05 · Data Modeling: Slowly Changing Dimensions, Conformed Dimensions

Level: Intermediate to Advanced Time to read: 22 min Pre-reading: 02 · Warehouse Architecture After reading: You'll understand SCD types, when to use each, and how conformed dimensions maintain consistency across the warehouse.


The Problem: Dimensions Change Over Time

Dimension: dim_product
Product 789: "Laptop Pro" → Category: "Electronics"

6 months later:
Product 789: "Laptop Pro" → Category: "Computer" (marketing decides to reorg)

Question: When analyzing sales by product category in Q1:
 - Include "Laptop Pro" as "Electronics"?
 - Include "Laptop Pro" as "Computer"?
 - Show both versions?

This is the Slowly Changing Dimension (SCD) problem.


Approach: Overwrite all values. Never keep history.

UPDATE dim_product 
SET category = 'Computer' 
WHERE product_id = 789;

-- Old value "Electronics" is lost forever

Pros: Simple, minimal storage
Cons: Can't analyze historical behavior, fact tables don't match dimensions

Used for: Dimensions where changes are irrelevant (e.g., product description typo fixes)


SCD Type 1: Overwrite (Overwrite History)

Approach: Update dimension attributes in-place. Old value is lost.

-- Initial insert
INSERT INTO dim_product VALUES (789, 'Laptop Pro', 'Electronics');

-- 6 months later: Category changes
UPDATE dim_product 
SET category = 'Computer' 
WHERE product_id = 789;

-- Query on old fact table:
SELECT SUM(sales), category
FROM fact_sales f
JOIN dim_product d ON f.product_key = d.product_id
WHERE f.sale_date IN ('2024-01-15', '2024-07-15')
GROUP BY category;

-- Both sales show category = 'Computer' (inaccurate for Jan sales!)

Pros: Simplest, minimal storage, easy to maintain
Cons: Historical accuracy lost, can't analyze under old dimension values

Used for: Corrections/typos, truly immutable attributes (biz doesn't care about history)

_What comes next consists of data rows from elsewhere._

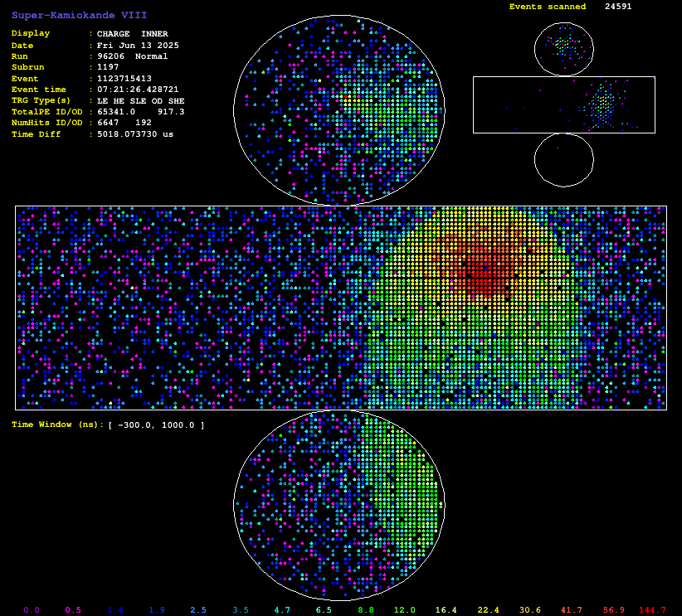This screenshot has width=682, height=616.
Task: Click the Event number 1123715413
Action: coord(124,79)
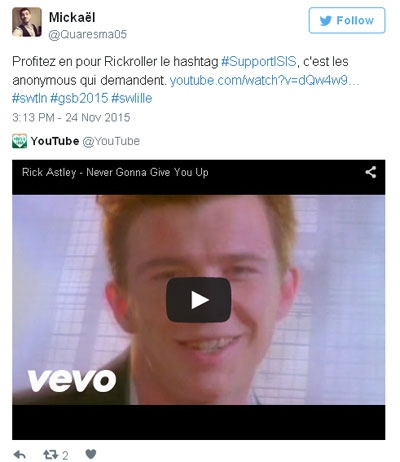The width and height of the screenshot is (400, 462).
Task: Retweet this tweet
Action: point(51,454)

Example: Fixing a product name typo


SCD Type 2: Track All Versions (Gold Standard)

Approach: Keep multiple rows per dimension entity, each representing a version with effective/end dates.

-- Initial
INSERT INTO dim_product VALUES 
  (1, 789, 'Laptop Pro', 'Electronics', 
   '2024-01-01', NULL, TRUE);
   -- (surrogate_key, business_key, name, category, eff_date, end_date, is_current)

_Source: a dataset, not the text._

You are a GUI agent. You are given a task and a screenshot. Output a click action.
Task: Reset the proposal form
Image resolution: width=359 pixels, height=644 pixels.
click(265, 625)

-- 6 months later: Category changes
UPDATE dim_product 
SET end_date = '2024-07-01', is_current = FALSE
WHERE product_id = 789 AND is_current = TRUE;

INSERT INTO dim_product VALUES 
  (2, 789, 'Laptop Pro', 'Computer', 
   '2024-07-01', NULL, TRUE);

-- Now query:
SELECT SUM(f.sales), d.category
FROM fact_sales f
JOIN dim_product d ON f.product_key = d.surrogate_key
WHERE f.sale_date IN ('2024-01-15', '2024-07-15')
GROUP BY d.category, f.sale_date;

-- 2024-01-15: Electronics
-- 2024-07-15: Computer
-- ✅ Historically accurate!

SCD Type 2 Implementation

MERGE INTO dim_product t
USING (
  SELECT 
    product_id,          -- Business key
    product_name,
    category,
    current_timestamp() as load_time
  FROM silver.products
) s
ON t.product_id = s.product_id AND t.is_current = TRUE
WHEN MATCHED AND (
  t.category != s.category OR 
  t.product_name != s.product_name
) THEN
  -- Close old record
  UPDATE SET 
    is_current = FALSE,
    end_date = s.load_time
WHEN NOT MATCHED THEN
  -- Insert new record
  INSERT (surrogate_key, product_id, product_name, category, 
          effective_date, end_date, is_current)
  VALUES (
    NEXT_VALUE(seq_product_key),
    s.product_id,
    s.product_name,
    s.category,
    s.load_time,
    NULL,
    TRUE
  );

Pros: ✅ Full history preserved, historically accurate facts
Cons: ❌ Storage overhead (multiple rows per dimension), complexity

Used for: Almost all dimensions in data warehouses (best practice)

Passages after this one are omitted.